Clinicopathological features and treatment of gastrointestinal schwannomas.

Abstract

Background: Gastrointestinal schwannomas (GIS) are rare neurogenic tumors arising from Schwann cells in the gastrointestinal tract. Studies on GIS are limited to small case reports or focus on specific tumor sites, underscoring the diagnostic and therapeutic challenges they pose.

Aim: To comprehensively examine the clinical features, pathological characteristics, treatment outcomes, associated comorbidities, and prognosis of GIS.

Methods: The study population included patients diagnosed with GIS at the First Affiliated Hospital, Zhejiang University School of Medicine, between June 2007 and April 2024. Data were retrospectively collected and analyzed from medical records, including demographic characteristics, endoscopic and imaging findings, treatment modalities, pathological evaluations, and follow-up information.

Results: In total, 229 patients with GIS were included, with a mean age of 56.00 years and a male-to-female ratio of 1:1.83. The mean tumor size was 2.75 cm, and most (76.9%) were located in the stomach. Additionally, 6.6% of the patients had other malignant tumors. Preoperative imaging and endoscopy frequently misdiagnosed GIS as gastrointestinal stromal tumors. However, accurate preoperative diagnosis was achieved using endoscopic ultrasound-guided fine-needle aspiration combined with immunohistochemical analysis, in which S100 and SOX-10 markers were mostly positive.
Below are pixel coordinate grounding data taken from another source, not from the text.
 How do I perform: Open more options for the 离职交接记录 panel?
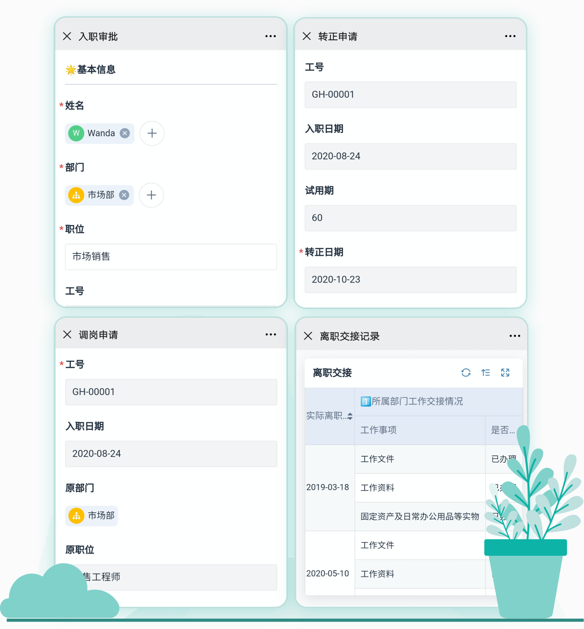pos(515,336)
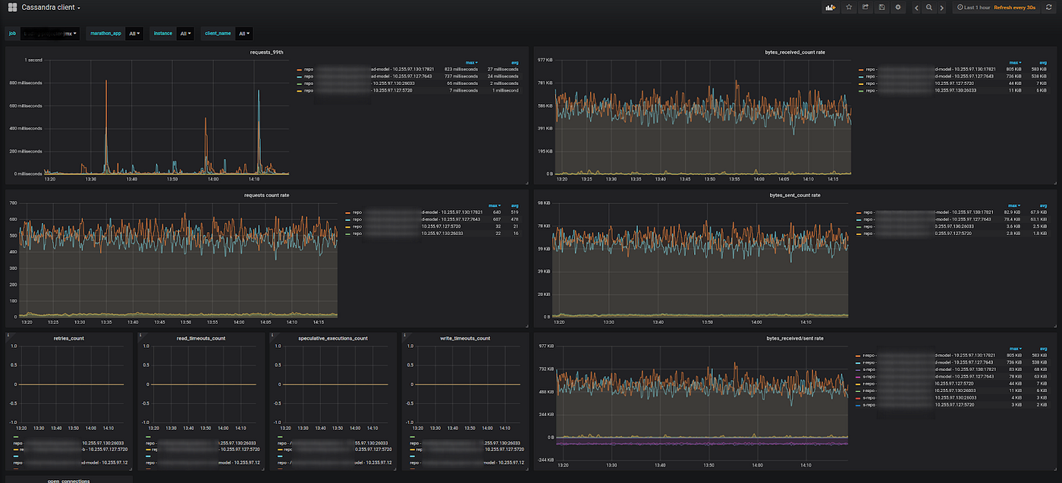Image resolution: width=1062 pixels, height=483 pixels.
Task: Refresh the dashboard now
Action: [1049, 8]
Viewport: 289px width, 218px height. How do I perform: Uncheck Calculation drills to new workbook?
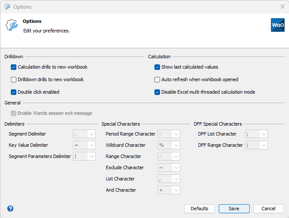[14, 67]
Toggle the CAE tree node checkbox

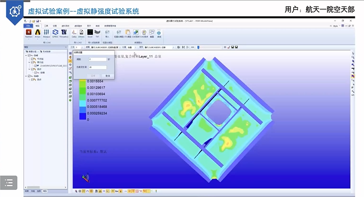pyautogui.click(x=30, y=55)
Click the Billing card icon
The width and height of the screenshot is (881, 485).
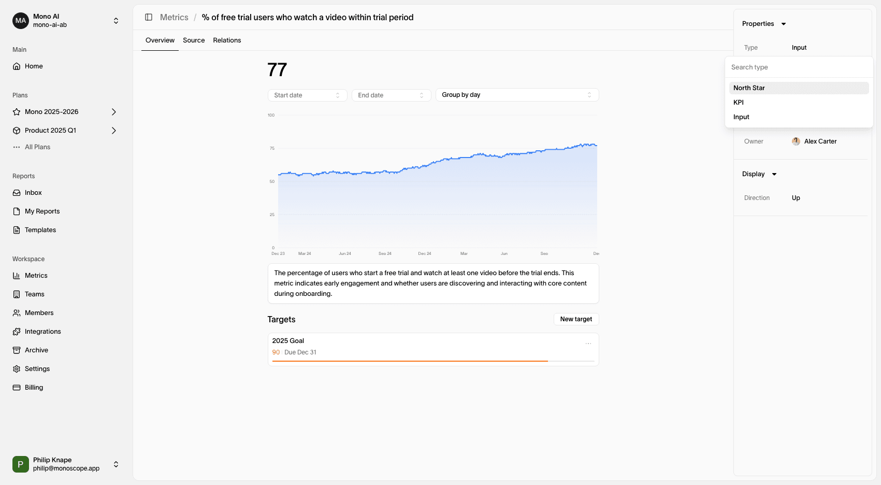tap(17, 388)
Smaller tumors were typically managed with endoscopic resection, while larger lesions were treated with surgical resection. Follow-up results showed that most patients experienced favorable outcomes.

Conclusion: Preoperative diagnosis of GIS via clinical characteristics, endoscopy, and imaging examinations remains challenging but crucial. Endoscopic therapy provides a minimally invasive and effective option for patients.